WHAT TO WORK ON:
From the records below, transcribe only the lines running from the one with "Where should I click to: Select" through the one with "Task: Click Store A total cost $21 value". Keep both of those end lines.

Stored data
━━━━━━━━━━━━━━━━━━━━━━━━━━━━━━

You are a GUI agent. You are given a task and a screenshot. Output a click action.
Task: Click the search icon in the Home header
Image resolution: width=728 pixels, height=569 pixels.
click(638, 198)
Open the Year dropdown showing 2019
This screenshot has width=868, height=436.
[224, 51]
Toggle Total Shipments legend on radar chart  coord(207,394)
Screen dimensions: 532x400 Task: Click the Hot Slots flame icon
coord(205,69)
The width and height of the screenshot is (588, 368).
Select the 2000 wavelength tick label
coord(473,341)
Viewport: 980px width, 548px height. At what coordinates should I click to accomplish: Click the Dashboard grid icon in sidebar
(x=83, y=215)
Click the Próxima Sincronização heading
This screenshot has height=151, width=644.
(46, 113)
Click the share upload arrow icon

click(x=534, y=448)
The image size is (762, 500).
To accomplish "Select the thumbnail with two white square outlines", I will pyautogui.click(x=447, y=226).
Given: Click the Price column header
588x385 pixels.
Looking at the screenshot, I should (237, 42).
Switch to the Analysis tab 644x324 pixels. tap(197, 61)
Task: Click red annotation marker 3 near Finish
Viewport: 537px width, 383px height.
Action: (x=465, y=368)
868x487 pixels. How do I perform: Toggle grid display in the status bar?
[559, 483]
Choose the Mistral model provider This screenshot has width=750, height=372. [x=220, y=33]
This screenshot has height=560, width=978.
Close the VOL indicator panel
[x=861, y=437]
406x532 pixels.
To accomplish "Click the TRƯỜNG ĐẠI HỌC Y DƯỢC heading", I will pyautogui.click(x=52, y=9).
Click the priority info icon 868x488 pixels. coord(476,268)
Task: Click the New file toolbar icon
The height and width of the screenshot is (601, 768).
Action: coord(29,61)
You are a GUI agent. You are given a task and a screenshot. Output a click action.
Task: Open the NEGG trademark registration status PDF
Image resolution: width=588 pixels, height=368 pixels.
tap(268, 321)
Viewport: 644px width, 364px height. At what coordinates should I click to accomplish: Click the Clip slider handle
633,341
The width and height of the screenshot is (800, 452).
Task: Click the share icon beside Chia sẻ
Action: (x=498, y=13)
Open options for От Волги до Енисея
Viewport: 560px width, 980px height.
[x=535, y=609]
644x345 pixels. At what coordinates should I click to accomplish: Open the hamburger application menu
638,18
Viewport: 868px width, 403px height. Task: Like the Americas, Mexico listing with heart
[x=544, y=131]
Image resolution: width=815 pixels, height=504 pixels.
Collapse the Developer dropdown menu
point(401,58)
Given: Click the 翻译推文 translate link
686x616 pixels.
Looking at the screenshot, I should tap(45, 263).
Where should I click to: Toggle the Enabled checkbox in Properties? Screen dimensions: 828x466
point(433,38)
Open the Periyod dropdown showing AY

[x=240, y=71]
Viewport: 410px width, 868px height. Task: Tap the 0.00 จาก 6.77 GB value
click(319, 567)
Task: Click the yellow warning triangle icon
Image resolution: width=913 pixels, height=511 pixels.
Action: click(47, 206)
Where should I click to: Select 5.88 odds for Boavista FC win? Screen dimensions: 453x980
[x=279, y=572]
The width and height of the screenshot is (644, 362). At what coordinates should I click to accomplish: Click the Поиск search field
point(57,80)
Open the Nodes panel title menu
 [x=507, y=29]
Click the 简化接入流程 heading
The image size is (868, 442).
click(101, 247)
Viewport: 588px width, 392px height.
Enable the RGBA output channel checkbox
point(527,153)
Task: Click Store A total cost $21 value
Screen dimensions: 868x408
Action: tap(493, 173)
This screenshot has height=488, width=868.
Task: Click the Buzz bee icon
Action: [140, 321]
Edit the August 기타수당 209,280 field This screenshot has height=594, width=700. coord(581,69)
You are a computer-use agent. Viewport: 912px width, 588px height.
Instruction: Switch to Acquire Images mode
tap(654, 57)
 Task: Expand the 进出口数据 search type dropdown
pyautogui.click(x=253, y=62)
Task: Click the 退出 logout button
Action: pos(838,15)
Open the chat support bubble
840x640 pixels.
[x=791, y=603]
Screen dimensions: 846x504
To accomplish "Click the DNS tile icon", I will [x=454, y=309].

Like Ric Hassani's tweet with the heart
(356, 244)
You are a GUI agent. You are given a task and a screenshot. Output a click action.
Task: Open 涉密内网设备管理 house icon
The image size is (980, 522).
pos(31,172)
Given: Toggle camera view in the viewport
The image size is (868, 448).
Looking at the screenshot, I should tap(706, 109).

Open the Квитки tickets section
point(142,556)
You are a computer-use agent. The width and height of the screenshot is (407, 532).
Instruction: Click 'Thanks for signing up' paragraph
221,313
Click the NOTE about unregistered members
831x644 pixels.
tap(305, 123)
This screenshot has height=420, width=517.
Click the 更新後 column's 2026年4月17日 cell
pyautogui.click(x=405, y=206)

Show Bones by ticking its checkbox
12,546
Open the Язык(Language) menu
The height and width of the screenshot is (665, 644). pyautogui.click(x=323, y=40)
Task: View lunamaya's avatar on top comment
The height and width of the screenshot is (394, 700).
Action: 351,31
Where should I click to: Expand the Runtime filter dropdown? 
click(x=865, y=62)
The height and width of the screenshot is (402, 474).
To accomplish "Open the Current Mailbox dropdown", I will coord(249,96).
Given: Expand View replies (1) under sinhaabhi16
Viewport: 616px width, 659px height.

━━━━━━━━━━━━━━━━━━━━━━━━━━━━━━

WRITTEN RESPONSE:
Where should I click to: Select 5.88 odds for Boavista FC win? Screen dimensions: 453x980
[x=279, y=572]
The width and height of the screenshot is (644, 362). At what coordinates should I click to accomplish: Click the Поиск search field
point(57,80)
Open the Nodes panel title menu
 [x=507, y=29]
Click the 简化接入流程 heading
The image size is (868, 442).
click(101, 247)
Viewport: 588px width, 392px height.
Enable the RGBA output channel checkbox
point(527,153)
Task: Click Store A total cost $21 value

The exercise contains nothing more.